[Source records]
——
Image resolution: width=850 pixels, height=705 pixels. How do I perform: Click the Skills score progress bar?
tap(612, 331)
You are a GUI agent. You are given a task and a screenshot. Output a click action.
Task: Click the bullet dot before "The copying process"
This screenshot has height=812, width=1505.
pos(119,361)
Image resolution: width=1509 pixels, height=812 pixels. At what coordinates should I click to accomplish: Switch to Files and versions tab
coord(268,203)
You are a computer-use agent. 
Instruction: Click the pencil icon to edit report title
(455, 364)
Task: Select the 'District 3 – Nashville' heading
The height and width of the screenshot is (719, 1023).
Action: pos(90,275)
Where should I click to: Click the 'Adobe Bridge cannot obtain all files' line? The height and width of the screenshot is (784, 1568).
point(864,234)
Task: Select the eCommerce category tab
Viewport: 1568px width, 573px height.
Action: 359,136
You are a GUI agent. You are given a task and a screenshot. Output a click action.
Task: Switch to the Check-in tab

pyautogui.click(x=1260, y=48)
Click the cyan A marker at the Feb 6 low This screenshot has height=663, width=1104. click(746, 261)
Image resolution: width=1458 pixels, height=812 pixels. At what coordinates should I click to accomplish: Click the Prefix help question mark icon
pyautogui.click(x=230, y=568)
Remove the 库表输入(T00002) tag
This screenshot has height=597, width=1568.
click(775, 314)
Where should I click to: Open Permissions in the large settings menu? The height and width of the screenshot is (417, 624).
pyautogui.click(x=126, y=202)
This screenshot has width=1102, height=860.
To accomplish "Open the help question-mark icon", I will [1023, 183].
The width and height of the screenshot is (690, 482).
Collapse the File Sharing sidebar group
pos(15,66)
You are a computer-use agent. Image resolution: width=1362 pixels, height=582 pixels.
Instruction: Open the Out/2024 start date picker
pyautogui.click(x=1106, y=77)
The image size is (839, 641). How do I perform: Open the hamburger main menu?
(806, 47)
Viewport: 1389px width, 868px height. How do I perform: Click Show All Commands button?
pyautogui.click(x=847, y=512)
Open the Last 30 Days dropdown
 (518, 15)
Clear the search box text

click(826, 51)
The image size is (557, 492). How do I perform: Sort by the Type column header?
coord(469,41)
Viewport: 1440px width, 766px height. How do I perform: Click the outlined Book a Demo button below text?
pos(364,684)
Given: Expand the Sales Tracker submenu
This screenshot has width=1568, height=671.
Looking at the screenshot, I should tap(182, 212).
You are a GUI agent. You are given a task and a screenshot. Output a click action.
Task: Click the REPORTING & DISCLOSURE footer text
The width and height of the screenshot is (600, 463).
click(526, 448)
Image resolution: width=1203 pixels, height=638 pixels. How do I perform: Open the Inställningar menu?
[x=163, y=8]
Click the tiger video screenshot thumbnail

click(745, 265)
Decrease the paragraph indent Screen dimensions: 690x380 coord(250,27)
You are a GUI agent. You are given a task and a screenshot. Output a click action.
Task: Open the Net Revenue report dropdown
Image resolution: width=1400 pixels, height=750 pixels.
——
**PROMPT**
Word for word, repeat the records above.

**RESULT FOR THIS EXERCISE**
Image resolution: width=850 pixels, height=705 pixels. How do I perform: Click the Skills score progress bar?
tap(612, 331)
You are a GUI agent. You are given a task and a screenshot. Output a click action.
Task: Click the bullet dot before "The copying process"
This screenshot has height=812, width=1505.
pos(119,361)
Image resolution: width=1509 pixels, height=812 pixels. At what coordinates should I click to accomplish: Switch to Files and versions tab
coord(268,203)
You are a computer-use agent. 
Instruction: Click the pencil icon to edit report title
(455, 364)
Task: Select the 'District 3 – Nashville' heading
The height and width of the screenshot is (719, 1023).
Action: pos(90,275)
Where should I click to: Click the 'Adobe Bridge cannot obtain all files' line? The height and width of the screenshot is (784, 1568).
point(864,234)
Task: Select the eCommerce category tab
Viewport: 1568px width, 573px height.
Action: 359,136
You are a GUI agent. You are given a task and a screenshot. Output a click action.
Task: Switch to the Check-in tab

pyautogui.click(x=1260, y=48)
Click the cyan A marker at the Feb 6 low This screenshot has height=663, width=1104. click(746, 261)
Image resolution: width=1458 pixels, height=812 pixels. At what coordinates should I click to accomplish: Click the Prefix help question mark icon
pyautogui.click(x=230, y=568)
Remove the 库表输入(T00002) tag
This screenshot has height=597, width=1568.
click(775, 314)
Where should I click to: Open Permissions in the large settings menu? The height and width of the screenshot is (417, 624).
pyautogui.click(x=126, y=202)
This screenshot has width=1102, height=860.
To accomplish "Open the help question-mark icon", I will [1023, 183].
The width and height of the screenshot is (690, 482).
Collapse the File Sharing sidebar group
pos(15,66)
You are a computer-use agent. Image resolution: width=1362 pixels, height=582 pixels.
Instruction: Open the Out/2024 start date picker
pyautogui.click(x=1106, y=77)
The image size is (839, 641). How do I perform: Open the hamburger main menu?
(806, 47)
Viewport: 1389px width, 868px height. How do I perform: Click Show All Commands button?
pyautogui.click(x=847, y=512)
Open the Last 30 Days dropdown
 (518, 15)
Clear the search box text

click(826, 51)
The image size is (557, 492). How do I perform: Sort by the Type column header?
coord(469,41)
Viewport: 1440px width, 766px height. How do I perform: Click the outlined Book a Demo button below text?
pos(364,684)
Given: Expand the Sales Tracker submenu
This screenshot has width=1568, height=671.
Looking at the screenshot, I should tap(182, 212).
You are a GUI agent. You are given a task and a screenshot. Output a click action.
Task: Click the REPORTING & DISCLOSURE footer text
The width and height of the screenshot is (600, 463).
click(526, 448)
Image resolution: width=1203 pixels, height=638 pixels. How do I perform: Open the Inställningar menu?
[x=163, y=8]
Click the tiger video screenshot thumbnail

click(745, 265)
Decrease the paragraph indent Screen dimensions: 690x380 coord(250,27)
You are a GUI agent. You are given a task and a screenshot. Output a click action.
Task: Open the Net Revenue report dropdown
Image resolution: width=1400 pixels, height=750 pixels.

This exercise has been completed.